The other centers are: the Broad Institute of MIT and Harvard; Memorial Sloan-Kettering Cancer Center; Purdue University; and the University of California, San Francisco, in collaboration with the Lawrence Berkeley National Laboratory.

"Proteomic technologies measure proteins that are found in tissues and blood," Liebler explained. "These complex mixtures of proteins are affected by the development of cancer, so the ability to detect protein combinations characteristic of disease could be a powerful means to detect cancer and monitor therapy." Currently, however, there is a lack of standardization and reliability of techniques used to analyze proteins.

The consortium will "carefully compare, improve and standardize procedures and methods for proteomic analysis," Liebler said. The goal is to identify, in a reliable way, patterns of proteins that could serve as candidate "biomarkers" for cancer.

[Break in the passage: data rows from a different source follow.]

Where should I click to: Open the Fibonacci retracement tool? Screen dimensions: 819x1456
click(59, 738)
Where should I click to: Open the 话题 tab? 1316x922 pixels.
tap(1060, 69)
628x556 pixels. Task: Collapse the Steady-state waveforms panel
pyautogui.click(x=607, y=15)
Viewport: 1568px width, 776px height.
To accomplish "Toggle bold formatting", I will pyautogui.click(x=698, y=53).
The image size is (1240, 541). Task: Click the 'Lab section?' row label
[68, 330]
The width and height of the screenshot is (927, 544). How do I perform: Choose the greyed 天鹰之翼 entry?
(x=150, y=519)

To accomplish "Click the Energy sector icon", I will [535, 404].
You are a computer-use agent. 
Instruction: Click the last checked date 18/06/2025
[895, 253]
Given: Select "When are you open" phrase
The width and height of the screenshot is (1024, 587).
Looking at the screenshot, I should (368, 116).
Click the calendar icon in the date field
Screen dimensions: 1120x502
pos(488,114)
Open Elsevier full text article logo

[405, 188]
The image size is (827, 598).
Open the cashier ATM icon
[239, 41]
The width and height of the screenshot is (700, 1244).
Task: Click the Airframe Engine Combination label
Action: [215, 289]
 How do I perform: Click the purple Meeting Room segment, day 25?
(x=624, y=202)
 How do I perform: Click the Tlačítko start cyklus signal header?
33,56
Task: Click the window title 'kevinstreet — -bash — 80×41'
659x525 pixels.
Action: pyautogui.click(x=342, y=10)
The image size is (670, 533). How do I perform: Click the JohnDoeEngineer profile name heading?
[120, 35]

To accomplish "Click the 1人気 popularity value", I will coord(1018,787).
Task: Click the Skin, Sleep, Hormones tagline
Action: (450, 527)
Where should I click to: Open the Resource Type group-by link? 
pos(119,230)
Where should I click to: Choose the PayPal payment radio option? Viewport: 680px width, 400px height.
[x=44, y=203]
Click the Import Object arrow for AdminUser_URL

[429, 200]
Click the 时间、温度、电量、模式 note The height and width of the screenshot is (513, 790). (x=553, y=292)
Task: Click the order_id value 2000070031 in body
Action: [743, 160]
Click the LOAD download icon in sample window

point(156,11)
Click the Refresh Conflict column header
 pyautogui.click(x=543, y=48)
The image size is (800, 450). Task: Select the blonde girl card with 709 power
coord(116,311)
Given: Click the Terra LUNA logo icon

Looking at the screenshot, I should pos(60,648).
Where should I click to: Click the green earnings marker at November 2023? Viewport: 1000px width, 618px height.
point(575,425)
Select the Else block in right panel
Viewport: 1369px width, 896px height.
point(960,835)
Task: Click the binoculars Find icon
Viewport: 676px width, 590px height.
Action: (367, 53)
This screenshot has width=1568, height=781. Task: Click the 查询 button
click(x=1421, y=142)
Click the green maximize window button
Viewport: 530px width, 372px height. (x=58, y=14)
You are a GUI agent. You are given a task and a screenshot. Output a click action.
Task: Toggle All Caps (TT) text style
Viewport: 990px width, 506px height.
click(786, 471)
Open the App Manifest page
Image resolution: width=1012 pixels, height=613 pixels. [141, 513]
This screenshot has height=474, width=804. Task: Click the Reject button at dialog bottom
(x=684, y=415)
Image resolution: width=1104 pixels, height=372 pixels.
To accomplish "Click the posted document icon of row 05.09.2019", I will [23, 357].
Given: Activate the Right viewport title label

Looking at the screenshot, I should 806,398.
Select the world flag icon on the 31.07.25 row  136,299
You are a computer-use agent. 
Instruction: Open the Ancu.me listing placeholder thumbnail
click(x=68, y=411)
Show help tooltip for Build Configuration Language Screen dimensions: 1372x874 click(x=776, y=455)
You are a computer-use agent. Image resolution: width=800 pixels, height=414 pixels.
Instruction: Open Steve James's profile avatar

"This grant will help us move forward vital infrastructure and technology needed to evaluate key markers, ultimately use the findings to detect cancers as early as possible, choose the best course of individualized therapy and monitor the effectiveness of that therapy," said Gordon B. Mills, M.D., Ph.D., director of the Kleberg Center for Molecular Markers at the University of Texas M. D. Anderson Cancer Center in Houston, who is collaborating with the Vanderbilt team.